• [The task]:
In the data below, retype exactly the line that contains "Screen dimensions: 2266x1550" and every line after it, through the last.

[Saved data entries]
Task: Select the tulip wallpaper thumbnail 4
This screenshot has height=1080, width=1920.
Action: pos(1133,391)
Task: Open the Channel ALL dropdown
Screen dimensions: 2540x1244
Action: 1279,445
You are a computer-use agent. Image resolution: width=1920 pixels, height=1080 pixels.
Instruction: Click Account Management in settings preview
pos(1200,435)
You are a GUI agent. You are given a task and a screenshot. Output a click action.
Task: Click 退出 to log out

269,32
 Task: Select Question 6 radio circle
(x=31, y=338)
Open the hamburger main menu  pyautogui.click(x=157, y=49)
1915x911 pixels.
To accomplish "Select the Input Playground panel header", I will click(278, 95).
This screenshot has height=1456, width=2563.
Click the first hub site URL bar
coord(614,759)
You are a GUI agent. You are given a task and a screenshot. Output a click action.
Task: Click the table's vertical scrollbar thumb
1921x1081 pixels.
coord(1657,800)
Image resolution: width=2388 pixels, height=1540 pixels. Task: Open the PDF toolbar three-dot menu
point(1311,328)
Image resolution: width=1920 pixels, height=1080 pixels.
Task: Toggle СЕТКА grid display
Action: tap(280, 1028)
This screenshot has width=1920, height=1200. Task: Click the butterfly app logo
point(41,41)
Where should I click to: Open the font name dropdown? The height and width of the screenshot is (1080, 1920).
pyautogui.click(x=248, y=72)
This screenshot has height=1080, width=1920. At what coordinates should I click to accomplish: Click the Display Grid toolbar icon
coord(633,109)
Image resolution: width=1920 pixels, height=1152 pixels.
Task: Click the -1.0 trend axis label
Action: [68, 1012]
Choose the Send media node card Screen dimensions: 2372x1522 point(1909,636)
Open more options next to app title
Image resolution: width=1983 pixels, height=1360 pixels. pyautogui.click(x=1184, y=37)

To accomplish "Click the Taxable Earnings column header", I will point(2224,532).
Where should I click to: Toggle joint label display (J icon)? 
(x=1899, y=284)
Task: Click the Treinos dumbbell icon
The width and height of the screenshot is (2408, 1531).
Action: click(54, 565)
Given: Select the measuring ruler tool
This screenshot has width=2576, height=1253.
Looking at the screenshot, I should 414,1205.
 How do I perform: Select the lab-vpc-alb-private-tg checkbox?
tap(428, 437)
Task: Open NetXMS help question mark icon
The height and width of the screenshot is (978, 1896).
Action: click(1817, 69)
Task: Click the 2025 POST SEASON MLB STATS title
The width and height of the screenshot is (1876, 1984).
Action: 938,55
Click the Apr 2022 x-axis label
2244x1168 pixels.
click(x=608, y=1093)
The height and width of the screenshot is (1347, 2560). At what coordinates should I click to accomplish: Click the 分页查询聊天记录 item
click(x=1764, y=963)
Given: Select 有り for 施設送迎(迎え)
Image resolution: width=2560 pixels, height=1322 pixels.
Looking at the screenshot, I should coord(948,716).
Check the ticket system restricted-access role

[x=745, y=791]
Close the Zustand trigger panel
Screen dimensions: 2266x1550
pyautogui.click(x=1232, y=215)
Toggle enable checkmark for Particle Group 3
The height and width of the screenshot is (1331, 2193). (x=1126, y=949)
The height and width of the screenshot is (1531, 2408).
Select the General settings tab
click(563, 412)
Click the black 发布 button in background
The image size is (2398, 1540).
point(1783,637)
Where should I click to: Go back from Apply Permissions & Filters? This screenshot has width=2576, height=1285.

• [Answer for this exercise]:
Screen dimensions: 2266x1550
pyautogui.click(x=1232, y=215)
Toggle enable checkmark for Particle Group 3
The height and width of the screenshot is (1331, 2193). (x=1126, y=949)
The height and width of the screenshot is (1531, 2408).
Select the General settings tab
click(563, 412)
Click the black 发布 button in background
The image size is (2398, 1540).
point(1783,637)
Where should I click to: Go back from Apply Permissions & Filters? This screenshot has width=2576, height=1285.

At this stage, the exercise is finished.